↓↓↓

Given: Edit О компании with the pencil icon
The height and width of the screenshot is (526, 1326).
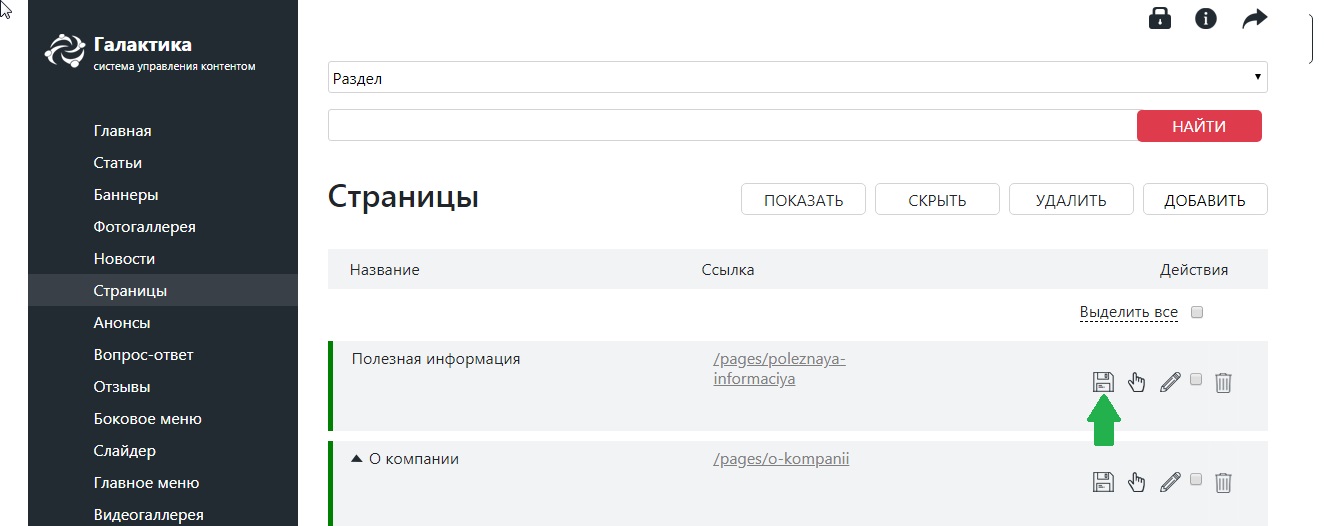Looking at the screenshot, I should point(1170,482).
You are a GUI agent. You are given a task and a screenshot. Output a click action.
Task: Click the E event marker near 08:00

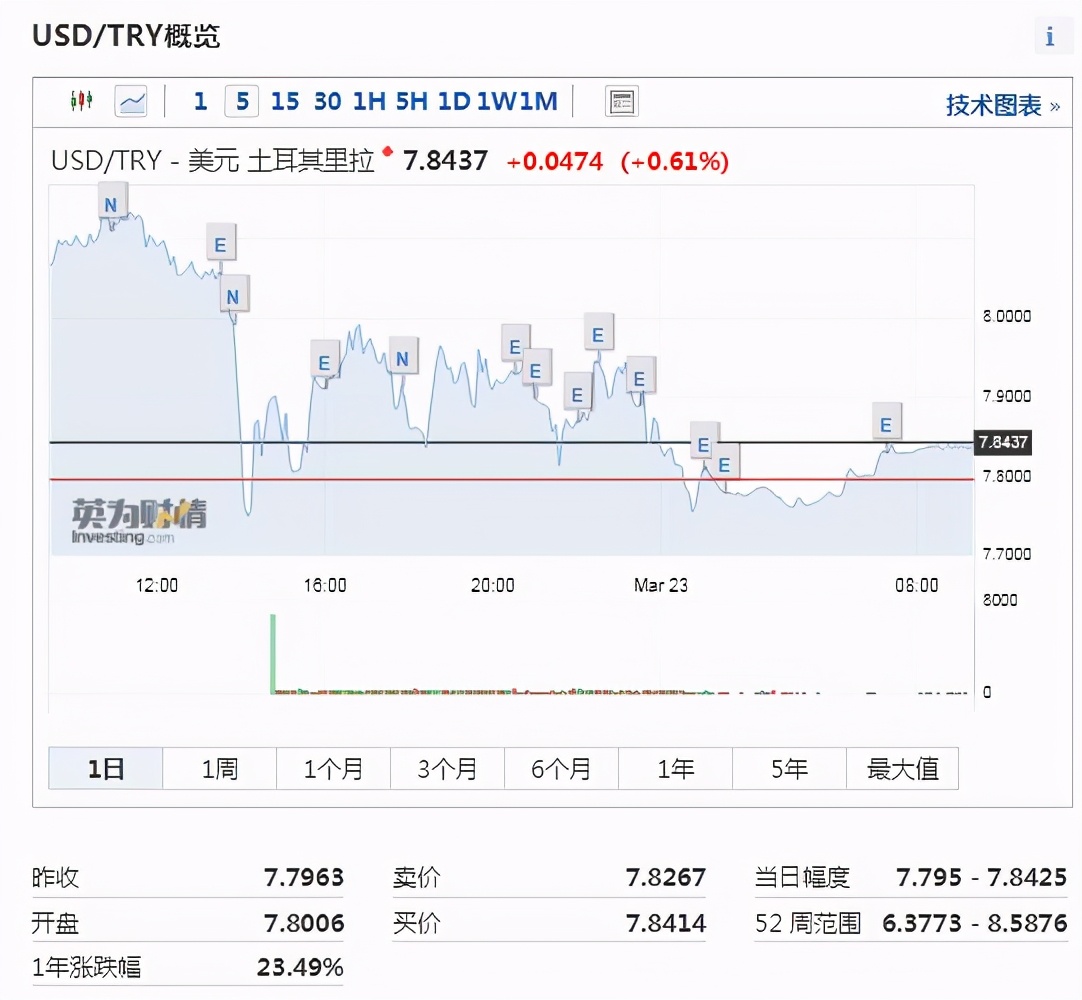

↑↑↑

What you should do: Final task for the records above: print exactly the lines from the one that contains "The height and" through the last line, both ends included, pictures excluded.

Result of this task:
The height and width of the screenshot is (526, 1326).
Looking at the screenshot, I should point(1170,482).
You are a GUI agent. You are given a task and a screenshot. Output a click action.
Task: Click the E event marker near 08:00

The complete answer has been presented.